-- BEGIN PROVIDED RECORDS --
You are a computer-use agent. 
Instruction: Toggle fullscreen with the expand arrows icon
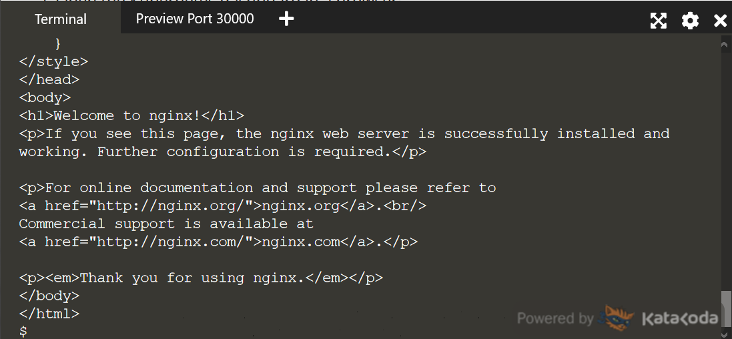coord(658,21)
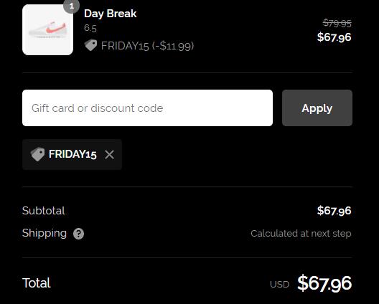Click the size 6.5 variant text
Viewport: 379px width, 304px height.
click(x=90, y=28)
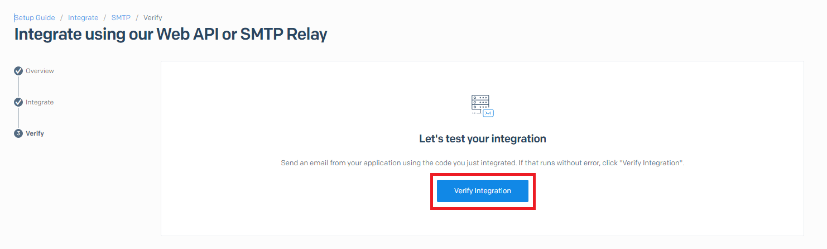The image size is (827, 249).
Task: Select the Overview step label in sidebar
Action: (40, 71)
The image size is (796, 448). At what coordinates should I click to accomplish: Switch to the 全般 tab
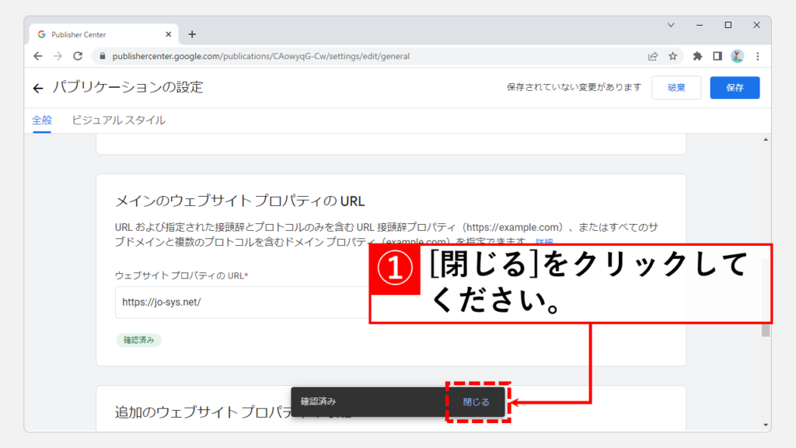(x=42, y=121)
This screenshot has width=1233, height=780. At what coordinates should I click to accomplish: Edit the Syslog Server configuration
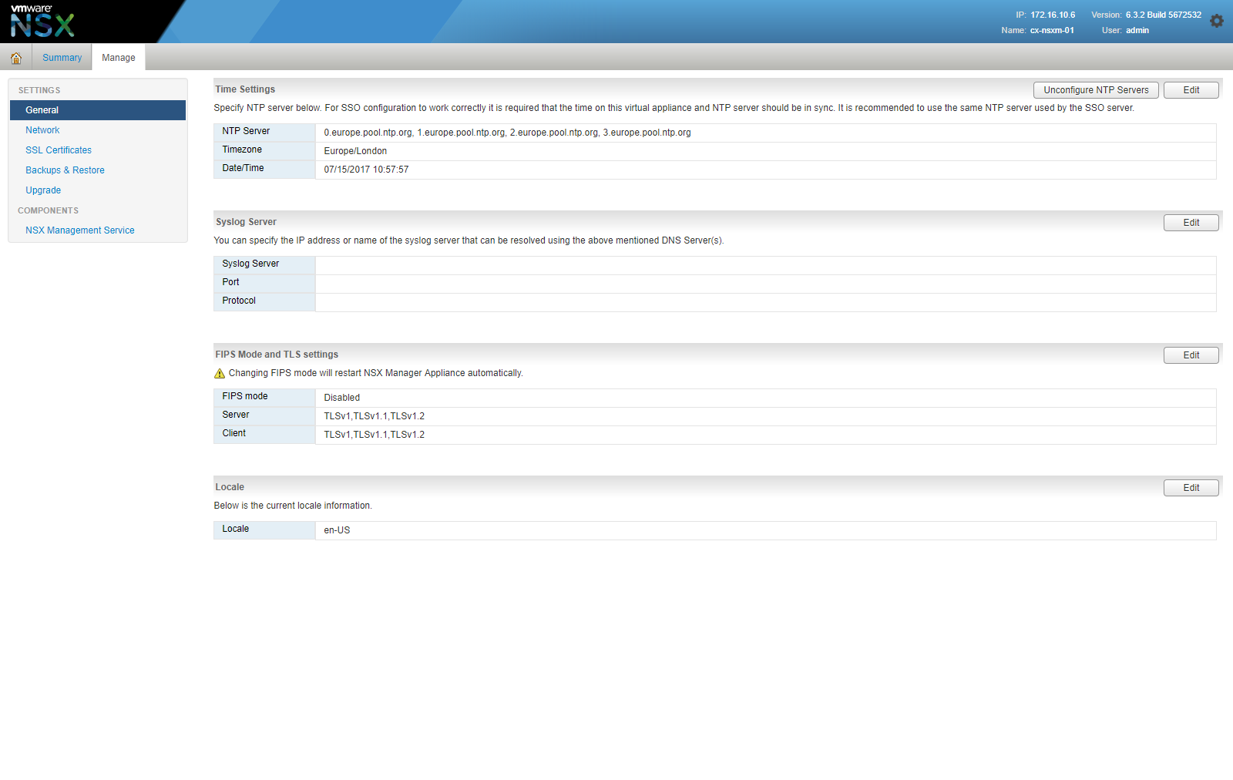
-- END PROVIDED RECORDS --
> **WHAT THE TASK REQUIRES**: Copy out the material above line for line, with no changes, and leave out the pictures.

> **RIGHT ANSWER**:
You are a computer-use agent. 
Instruction: Toggle fullscreen with the expand arrows icon
coord(658,21)
Click the size 6.5 variant text
Viewport: 379px width, 304px height.
click(x=90, y=28)
The image size is (827, 249).
Task: Select the Overview step label in sidebar
Action: (40, 71)
The image size is (796, 448). At what coordinates should I click to accomplish: Switch to the 全般 tab
(x=42, y=121)
This screenshot has width=1233, height=780. At what coordinates should I click to accomplish: Edit the Syslog Server configuration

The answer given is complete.